INSTRUCTIONS
**A.** Answer these from the passage on music in ancient Greek festivals, one per line:
(i) Which settlement supplies the earliest evidence of music at Greek public festivals?
(ii) What three main features of public religious festivals does the passage list?
(iii) How many men and boys made up each dithyrambic chorus at the City Dionysia?
**B.** Name every celebration that the passage on Greek festival music says included dramatic, poetic, and/or musical competitions.
**C.** Proceed with the passage on music in ancient Greek festivals, beginning after its final line.

DOCUMENT
___
Much like the Olympics, music was used in numerous other festivals, and many festivals had musical competitions that replaced the athletic competitions that were familiar to Olympians. The earliest evidence that music was part of public festivals in Greek life comes from the Bronze-Age settlement of Ayia Triada on the island of Crete (c. 1490 b.c.e.); a fresco and a stone sarcophagus depict musicians playing the phorminx and the aulos during a procession and a ritual sacrifice. Public festivals in honor of the gods filled the Greek calendar, and each region of Greece had its own particular ceremonial traditions; these came at yearly or longer intervals, and could last from one to seven days. Choral and solo songs, dance, and poetry were central parts of all festival events. The three main features of public religious festivals were the procession, the animal sacrifice, and the feast. The prosodion ("processional hymn") was sung to the accompaniment of the aulos while people paraded to altars and temples; when they arrived at their destination, the prosodion was sung to the kithara (type of lyre). Larger, more important celebrations, such as the City Dionysia and the Great Panathenaea at Athens, the Pythian festival at Delphi, and the Karneia at Sparta, included dramatic, poetic, and/or musical competitions.

Choral Song.

The festival procession generally included the dithyramb, a male choral dance with musical accompaniment, hymnoi ("hymns"), and the paean (a song of exhortation sung and shouted by men and boys in unison). Originally associated with the ecstatic worship of Dionysus, the god of "altered consciousness," the dithyramb was passionate and tumultuous, a revelry that celebrated masculine sexual power and fecundity. The seventh-century b.c.e. poet Archilochus proclaimed that he knew how to lead the dithyramb, the beautiful song of lord Dionysus, when infused with wine. Later, the dithyramb became institutionalized, and the City Dionysia in Athens featured organized performances by close to two dozen dithyrambic choruses of fifty men and boys each; dressed in costume, often crowned with ivy, they sang and danced under the direction of the khoregos (teacher, or leader of the chorus) to the accompaniment of the aulos. The names of a number of khoregoi (dithyrambic poets) and auletes (double-reed players) were inscribed on monuments. Pindar, Simonides, and Bacchylides, poets of the early fifth century b.c.e., were famous composers of dithyrambic choral song; the historian Herodotus named Arion as the person who first categorized the dithyrambs in Corinth, and after the fifth century b.c.e., Timotheus of Miletus and Philoxenus were credited with adding more complex rhythms and melodies to the dithyramb through modulation and modification of the aulos.

Hymns.
___
RECORDED DATA
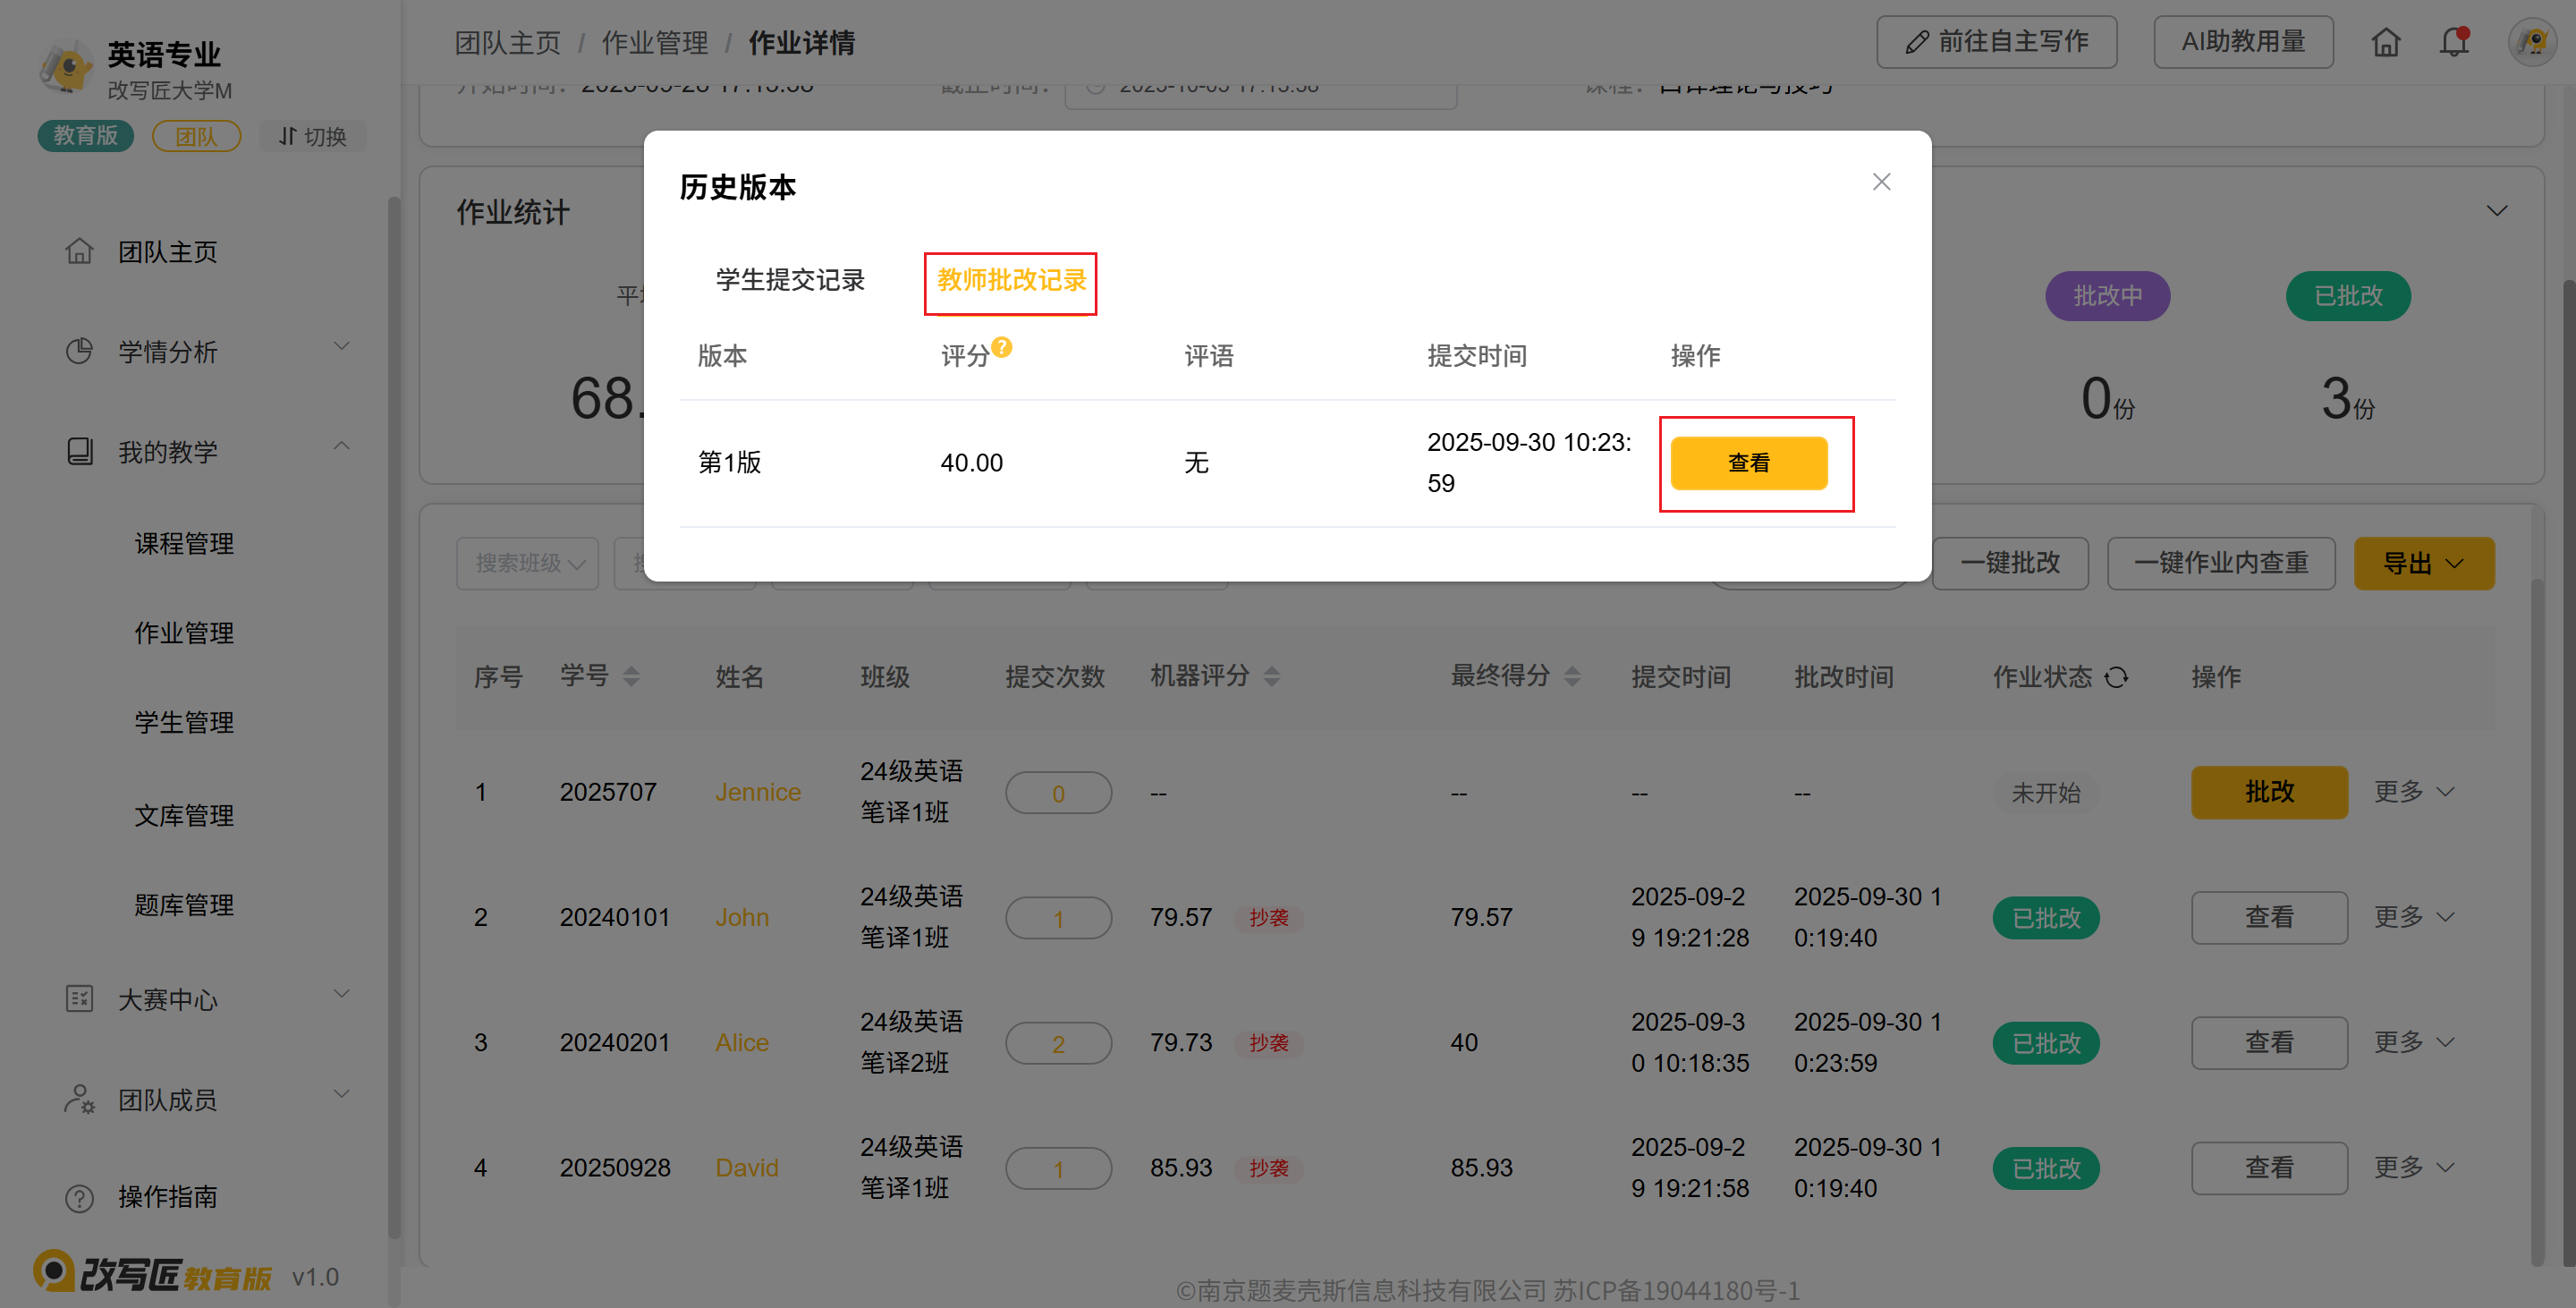Open the 导出 dropdown

(2423, 564)
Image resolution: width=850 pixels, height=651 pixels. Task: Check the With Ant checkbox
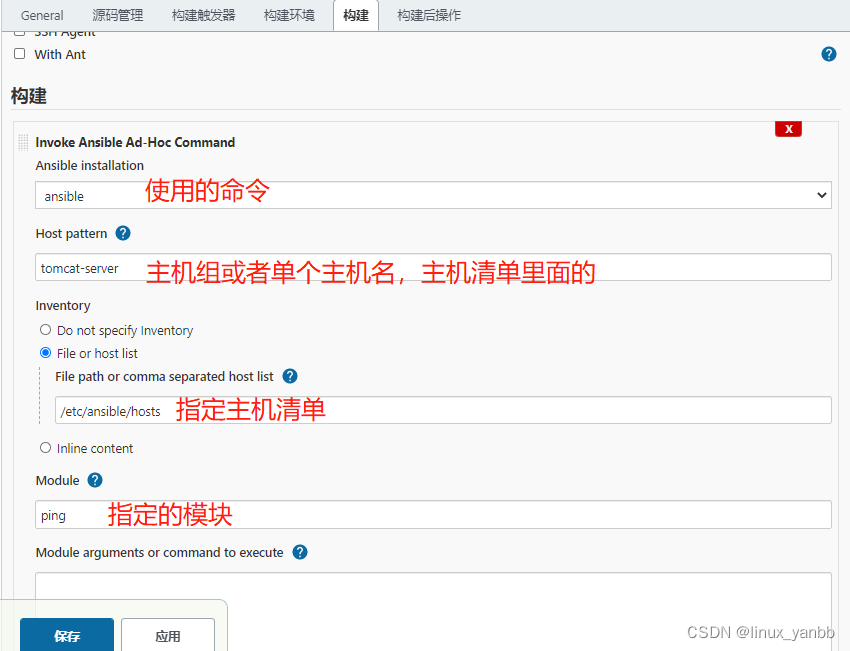(x=19, y=54)
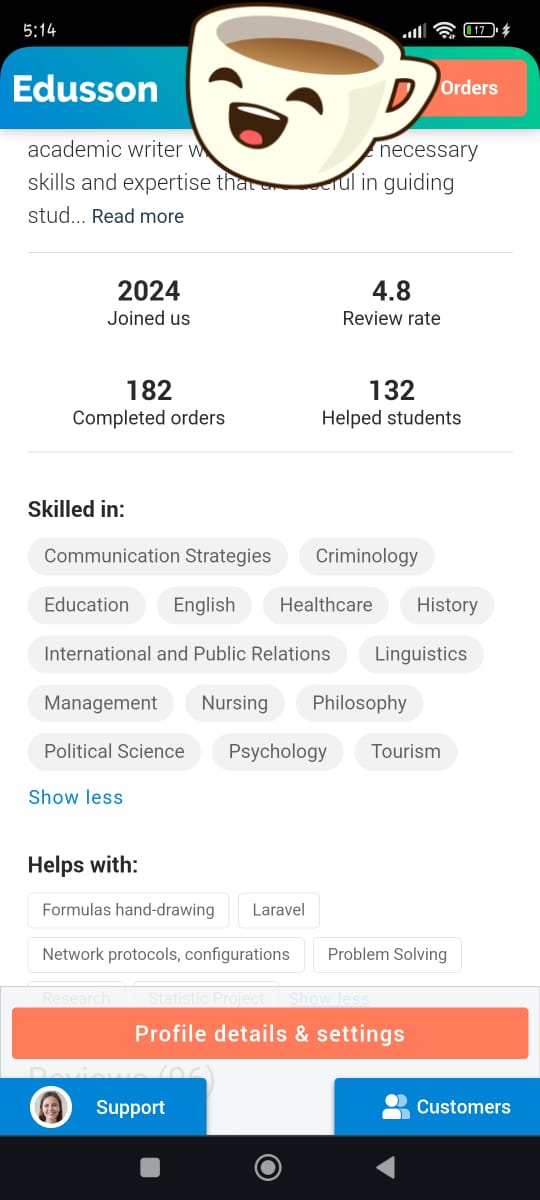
___
OUTPUTS BY TASK
**A.**
(i) The Bronze-Age settlement of Ayia Triada on Crete
(ii) The procession, the animal sacrifice, and the feast
(iii) Fifty

**B.** The City Dionysia at Athens, the Great Panathenaea at Athens, the Pythian festival at Delphi, and the Karneia at Sparta

**C.**
Often during the beginning and end of festivals, hymnoi were sung as a sign of thanks for prosperity. Hymnoi ("hymns") were songs of praise to gods. These could be brief accolades to gods during a procession or short introductions to paeans or epic poems. Hymns were composed by the lyric poets Archilochus, Alcaeus, Sappho, Pindar, and Bacchylides in the sixth–fifth centuries b.c.e., but the earliest hymns were part of an oral tradition. The Homeric Hymns—so named because they were composed in the same meter, dactylic hexameter, as the epic poems of Homer—were a literary genre performed by professional bards during a religious festival. These were long, elaborate, and detailed biographies of divinities that explained the particular god's origin, sphere of influence in society, and sites of worship. Thirty-three are preserved. The Homeric Hymn to Hermes includes a description of how the god invented the first lyre out of a chelys ("tortoise shell"). Aphrodite's Hymn relates how the goddess fell in love with the mortal hero Anchises, and bore his son—the Trojan prince Aeneas—whose descendents would later found Rome. One of the longest and most elaborate of the Homeric Hymns is the Hymn to Demeter, the goddess of grain and agriculture. Her hymn describes how Demeter's daughter, Kore, came to be known as Persephone, the wife of Hades, god of the Underworld; the story in the hymn contains many symbols and cryptic references to the popular mystery cult of Demeter, which was held in a large sanctuary in the town of Eleusis, near Athens.

The Paean.

The paean, a versatile form of song that could be sung on a variety of public and private occasions, was especially important during the festivals of the gods Apollo and Artemis, twin children of Leto. Many paeans were composed by musicians and poets to honor Apollo as the Oracle of Delphi. Two were inscribed on the wall of the Treasury of the Athenians at Delphi, complete with musical notation. Dating to the second century b.c.e., the 33 preserved lines of the first paean praise the glory of Apollo with sacrifice and music of the kithara (lyre) and the lotus (a type of reed pipe), and relates the myth of how Apollo became the prophet of Delphi by slaying Python, the serpent who guarded the prophetic tripod. Paeans also served as a holy song performed by soloists or choruses during the Panathenaea, a great festival of Athena held every four years in Athens; the Hyakinthia at Sparta; and other festivals honoring the major divinities. They could also function as a prayer of deliverance or thanksgiving.

Girls' Choral Songs.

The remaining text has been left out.